─── Given data ───
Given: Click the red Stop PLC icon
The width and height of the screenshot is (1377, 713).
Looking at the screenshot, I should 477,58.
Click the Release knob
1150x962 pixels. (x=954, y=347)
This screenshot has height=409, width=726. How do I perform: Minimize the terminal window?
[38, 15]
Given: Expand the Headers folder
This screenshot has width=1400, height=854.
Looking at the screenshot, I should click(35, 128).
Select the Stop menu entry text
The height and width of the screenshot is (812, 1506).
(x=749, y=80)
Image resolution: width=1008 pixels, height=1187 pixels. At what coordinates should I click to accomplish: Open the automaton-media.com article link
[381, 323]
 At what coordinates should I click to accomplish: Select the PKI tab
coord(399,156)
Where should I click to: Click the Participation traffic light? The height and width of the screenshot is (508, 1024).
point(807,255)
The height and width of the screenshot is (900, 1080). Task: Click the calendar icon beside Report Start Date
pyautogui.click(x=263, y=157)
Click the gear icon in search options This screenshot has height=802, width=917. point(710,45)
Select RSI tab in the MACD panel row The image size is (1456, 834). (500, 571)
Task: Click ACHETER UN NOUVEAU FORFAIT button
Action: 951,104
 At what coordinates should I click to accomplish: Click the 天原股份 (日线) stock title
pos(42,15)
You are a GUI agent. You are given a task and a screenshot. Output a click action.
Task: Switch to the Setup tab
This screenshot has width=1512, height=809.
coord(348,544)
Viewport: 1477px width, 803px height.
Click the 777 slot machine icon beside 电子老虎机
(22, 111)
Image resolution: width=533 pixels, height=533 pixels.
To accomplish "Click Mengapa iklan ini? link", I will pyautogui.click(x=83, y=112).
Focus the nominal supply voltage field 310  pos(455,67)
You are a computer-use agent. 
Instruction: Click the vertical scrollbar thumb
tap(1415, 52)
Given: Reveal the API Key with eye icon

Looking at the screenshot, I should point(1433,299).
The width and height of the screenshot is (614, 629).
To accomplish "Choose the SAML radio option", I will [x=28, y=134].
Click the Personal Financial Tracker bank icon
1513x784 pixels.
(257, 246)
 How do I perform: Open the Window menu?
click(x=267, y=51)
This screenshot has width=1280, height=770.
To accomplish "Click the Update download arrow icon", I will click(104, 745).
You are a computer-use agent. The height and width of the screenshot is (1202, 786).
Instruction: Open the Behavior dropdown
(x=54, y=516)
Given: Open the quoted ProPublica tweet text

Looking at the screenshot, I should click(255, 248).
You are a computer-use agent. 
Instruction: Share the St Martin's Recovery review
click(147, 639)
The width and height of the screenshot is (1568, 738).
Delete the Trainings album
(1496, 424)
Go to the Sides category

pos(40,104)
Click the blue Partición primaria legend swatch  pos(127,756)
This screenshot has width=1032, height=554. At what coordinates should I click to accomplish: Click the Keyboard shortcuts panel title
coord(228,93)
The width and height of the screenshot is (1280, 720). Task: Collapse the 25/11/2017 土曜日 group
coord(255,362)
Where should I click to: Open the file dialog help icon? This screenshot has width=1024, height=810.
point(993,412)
───
## Exercise
Print the records above exactly. Omit nothing.

## Completed exercise
Given: Click the red Stop PLC icon
The width and height of the screenshot is (1377, 713).
Looking at the screenshot, I should 477,58.
Click the Release knob
1150x962 pixels. (x=954, y=347)
This screenshot has height=409, width=726. How do I perform: Minimize the terminal window?
[38, 15]
Given: Expand the Headers folder
This screenshot has width=1400, height=854.
Looking at the screenshot, I should click(35, 128).
Select the Stop menu entry text
The height and width of the screenshot is (812, 1506).
(x=749, y=80)
Image resolution: width=1008 pixels, height=1187 pixels. At what coordinates should I click to accomplish: Open the automaton-media.com article link
[381, 323]
 At what coordinates should I click to accomplish: Select the PKI tab
coord(399,156)
Where should I click to: Click the Participation traffic light? The height and width of the screenshot is (508, 1024).
point(807,255)
The height and width of the screenshot is (900, 1080). Task: Click the calendar icon beside Report Start Date
pyautogui.click(x=263, y=157)
Click the gear icon in search options This screenshot has height=802, width=917. point(710,45)
Select RSI tab in the MACD panel row The image size is (1456, 834). (500, 571)
Task: Click ACHETER UN NOUVEAU FORFAIT button
Action: 951,104
 At what coordinates should I click to accomplish: Click the 天原股份 (日线) stock title
pos(42,15)
You are a GUI agent. You are given a task and a screenshot. Output a click action.
Task: Switch to the Setup tab
This screenshot has width=1512, height=809.
coord(348,544)
Viewport: 1477px width, 803px height.
Click the 777 slot machine icon beside 电子老虎机
(22, 111)
Image resolution: width=533 pixels, height=533 pixels.
To accomplish "Click Mengapa iklan ini? link", I will pyautogui.click(x=83, y=112).
Focus the nominal supply voltage field 310  pos(455,67)
You are a computer-use agent. 
Instruction: Click the vertical scrollbar thumb
tap(1415, 52)
Given: Reveal the API Key with eye icon

Looking at the screenshot, I should point(1433,299).
The width and height of the screenshot is (614, 629).
To accomplish "Choose the SAML radio option", I will [x=28, y=134].
Click the Personal Financial Tracker bank icon
1513x784 pixels.
(257, 246)
 How do I perform: Open the Window menu?
click(x=267, y=51)
This screenshot has width=1280, height=770.
To accomplish "Click the Update download arrow icon", I will click(104, 745).
You are a computer-use agent. The height and width of the screenshot is (1202, 786).
Instruction: Open the Behavior dropdown
(x=54, y=516)
Given: Open the quoted ProPublica tweet text

Looking at the screenshot, I should click(255, 248).
You are a computer-use agent. 
Instruction: Share the St Martin's Recovery review
click(147, 639)
The width and height of the screenshot is (1568, 738).
Delete the Trainings album
(1496, 424)
Go to the Sides category

pos(40,104)
Click the blue Partición primaria legend swatch  pos(127,756)
This screenshot has width=1032, height=554. At what coordinates should I click to accomplish: Click the Keyboard shortcuts panel title
coord(228,93)
The width and height of the screenshot is (1280, 720). Task: Collapse the 25/11/2017 土曜日 group
coord(255,362)
Where should I click to: Open the file dialog help icon? This screenshot has width=1024, height=810.
point(993,412)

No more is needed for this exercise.